Трифоновский секунду подумал, приказал всем оставаться на месте и отошел в сторону. За густым ельником остановился. Ощущая необычную тяжесть ящика, в который была вставлена икона, осмотрел его со всех сторон. Не найдя замка, достал нож, поддел крышку, вынул икону и удивленно присвистнул: «Вот это да! Дурака из меня хотели сделать, ну и разбойники! Я перед ними агнец божий! Погодите, будете Ваню век помнить!»
Он рассовал драгоценности по карманам, закрыл икону и вернулся. Архимандрит посмотрел на Трифоновского и сник. Иван сунул небрежно в руки Валентина икону и проговорил:
— Что, твое преподобие, об изречении думаешь? Сам-то по этим заповедям жил? Что молчишь, черная твоя душа, язык проглотил? А ведь пускал пыль в глаза о смирении, снисхождении, честности!
— Не гневи бога, верни, что взял! — произнес наконец архимандрит, с ненавистью глядя на Трифоновского.
— Плевать мне на твоего бога! У меня свой бог! — и поднес к лицу Валентина револьвер. — Так что катись отсюда, пока я не передумал. А как приедешь — помолись о душе моей грешной, помолись, я ведь и тебе кое-что оставил. На свечи!
Архимандрит, стараясь не смотреть на Трифоновского, влез в экипаж и приказал возничему трогать.
— А этих? — спросил Митрюшин у Вани, указывая на Сытько и двух его помощников.
— Сытько и коней оставь, а тех гони, — ответил Трифоновский и посмотрел угрюмо на Сытько, поманил к себе. Максим Фомич сделал несколько шагов на негнущихся ногах и замер, беззвучно шепча: «Господи, спаси мя и помилуй! Господи, спаси мя и помилуй!..»
— Молишься! — догадался Трифоновский. — Правильно делаешь, вон твоя дорога, — и кивнул на омут.
— За что, Ваня? Я верой и правдой… всем вам служил, — вскрикнул Сытько. — Хотел как лучше… чтоб всем лучше…
— Плохо, что всем, и вашим и нашим, кто позовет — тому и слуга! А когда всем — значит, никому, значит, шестерил. Выжить хотел, гад ползучий! Или что, не помнишь, как я тебя однажды предупреждал, помнишь?! Говорил ведь, не попадайся на моей дороге, так нет, опять выполз.
— Так не по своей воле, Ванечка, не по своей… Разве б я посмел! Ежели б я знал… У меня же семья, дочка… Как они без меня?..
Сытько едва держался на ногах, дрожали колени, тряслись руки, по лицу текли слезы, застревая в уголках обескровленных от страха губ.
Трифоновский отвернулся. И Сытько, мгновенно уловив перемену в его настроении, заторопился, глотая слова и слезы:
— Разве ж я б посмел, Ванечка, разве б посмел против тебя… Я что, я как муха… все норовят прихлопнуть, а ты летаешь с места на место… летаешь… все ищешь, где побезопаснее… А что, Ванечка, всем жить хочется, всем…
— Ладно… муха. — Иван презрительно посмотрел на него и сплюнул, — лети, ищи свое дерьмо. Живи, если надолго хватит. А впредь не попадайся: убью!
Максим Фомич, не веря своему счастью, следил, как Трифоновский вскочил на коня, взмахнул рукой и повел свой небольшой отряд от омутов через негустой ельник к Ямской дороге.

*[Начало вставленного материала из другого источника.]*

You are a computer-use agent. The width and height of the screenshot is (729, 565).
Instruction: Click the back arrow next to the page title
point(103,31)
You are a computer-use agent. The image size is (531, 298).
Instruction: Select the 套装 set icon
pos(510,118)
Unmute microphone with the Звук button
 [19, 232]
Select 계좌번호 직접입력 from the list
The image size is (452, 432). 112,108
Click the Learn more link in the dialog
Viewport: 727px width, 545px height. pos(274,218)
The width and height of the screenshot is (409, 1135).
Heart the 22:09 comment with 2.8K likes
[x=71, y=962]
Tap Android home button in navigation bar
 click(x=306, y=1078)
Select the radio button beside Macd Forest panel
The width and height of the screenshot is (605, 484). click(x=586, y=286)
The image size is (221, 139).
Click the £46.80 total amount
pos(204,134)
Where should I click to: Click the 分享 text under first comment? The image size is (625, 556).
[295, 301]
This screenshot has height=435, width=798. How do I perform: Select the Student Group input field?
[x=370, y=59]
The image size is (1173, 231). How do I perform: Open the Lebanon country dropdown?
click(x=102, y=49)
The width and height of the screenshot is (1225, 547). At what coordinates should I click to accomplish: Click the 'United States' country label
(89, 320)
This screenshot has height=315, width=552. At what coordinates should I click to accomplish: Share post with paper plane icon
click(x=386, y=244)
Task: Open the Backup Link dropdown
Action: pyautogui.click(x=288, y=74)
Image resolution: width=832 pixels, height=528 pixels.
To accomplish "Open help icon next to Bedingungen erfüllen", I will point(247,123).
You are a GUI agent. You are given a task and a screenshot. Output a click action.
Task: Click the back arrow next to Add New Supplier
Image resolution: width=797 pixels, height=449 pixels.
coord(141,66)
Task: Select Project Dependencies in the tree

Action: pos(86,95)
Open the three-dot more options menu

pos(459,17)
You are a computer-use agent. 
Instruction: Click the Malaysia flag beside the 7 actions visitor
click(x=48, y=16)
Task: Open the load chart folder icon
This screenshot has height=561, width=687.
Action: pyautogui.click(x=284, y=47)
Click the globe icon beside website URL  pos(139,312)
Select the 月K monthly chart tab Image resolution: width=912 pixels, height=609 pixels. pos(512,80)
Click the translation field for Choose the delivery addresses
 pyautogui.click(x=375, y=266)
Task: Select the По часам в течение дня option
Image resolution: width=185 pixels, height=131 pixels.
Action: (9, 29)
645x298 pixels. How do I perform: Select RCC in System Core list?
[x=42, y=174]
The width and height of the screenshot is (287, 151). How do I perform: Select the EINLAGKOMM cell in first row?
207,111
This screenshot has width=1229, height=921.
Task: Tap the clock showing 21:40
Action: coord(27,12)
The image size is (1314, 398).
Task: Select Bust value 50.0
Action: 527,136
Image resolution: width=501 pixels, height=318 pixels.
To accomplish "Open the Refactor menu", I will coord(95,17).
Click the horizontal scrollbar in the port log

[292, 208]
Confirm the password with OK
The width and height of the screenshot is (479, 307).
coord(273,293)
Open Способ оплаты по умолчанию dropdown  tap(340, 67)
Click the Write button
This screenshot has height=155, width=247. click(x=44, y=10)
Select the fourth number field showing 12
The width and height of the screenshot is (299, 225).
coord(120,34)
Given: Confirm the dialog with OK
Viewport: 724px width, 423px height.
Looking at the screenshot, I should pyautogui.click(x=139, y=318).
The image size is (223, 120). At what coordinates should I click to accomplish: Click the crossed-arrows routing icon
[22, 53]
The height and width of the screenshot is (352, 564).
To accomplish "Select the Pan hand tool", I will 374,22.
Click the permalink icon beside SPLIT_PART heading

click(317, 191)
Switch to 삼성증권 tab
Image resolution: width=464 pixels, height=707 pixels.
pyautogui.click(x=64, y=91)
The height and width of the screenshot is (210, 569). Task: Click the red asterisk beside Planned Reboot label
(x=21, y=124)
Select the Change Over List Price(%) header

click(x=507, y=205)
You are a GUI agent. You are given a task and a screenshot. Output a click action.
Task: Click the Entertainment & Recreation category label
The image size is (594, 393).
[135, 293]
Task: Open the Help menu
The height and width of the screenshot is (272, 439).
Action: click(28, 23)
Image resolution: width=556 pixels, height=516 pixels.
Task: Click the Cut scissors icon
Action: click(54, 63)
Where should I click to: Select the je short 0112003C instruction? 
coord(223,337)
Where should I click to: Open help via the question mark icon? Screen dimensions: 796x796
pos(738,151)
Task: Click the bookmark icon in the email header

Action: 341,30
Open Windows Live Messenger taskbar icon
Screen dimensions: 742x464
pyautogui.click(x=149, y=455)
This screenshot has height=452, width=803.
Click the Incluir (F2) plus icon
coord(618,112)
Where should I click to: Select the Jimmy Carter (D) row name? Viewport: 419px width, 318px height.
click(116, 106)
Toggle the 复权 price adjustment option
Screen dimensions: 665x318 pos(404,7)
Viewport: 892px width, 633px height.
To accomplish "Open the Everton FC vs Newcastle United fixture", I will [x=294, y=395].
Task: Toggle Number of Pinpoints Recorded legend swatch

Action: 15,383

«Пронесло, неужто пронесло! — крестился, не уставая, Сытько. — Внял господь моим молитвам!» Но постепенно радость от счастливого избавления угасала. Все более настойчиво вставал вопрос: что делать дальше? В город возвращаться нельзя, там милиция. Архимандрит уехал, Лавлинский не поможет. Да и неизвестно, жив ли сам Лавлинский. И уже не благодарность, а жгучая волна ненависти поднималась в душе Сытько против Трифоновского. «Каторжанин проклятый! Пожалел, называется, доброту проявил, будто не знает, что для меня теперь все пути-дороги перекрыты! А может, потому и сам не убил, лишний грех на себя не взял, что чуял: все едино ждет меня погибель!
У, бандюга!»
Наверное, еще долго бы стоял Сытько у омутов, кляня судьбу, Трифоновского, архимандрита, революцию, если бы не выстрелы, вдруг сломавшие вечернюю тишину. Сытько настороженно вслушался: стреляли на Ямской дороге, оттуда же доносился приглушенный крик: «Стой! Стой».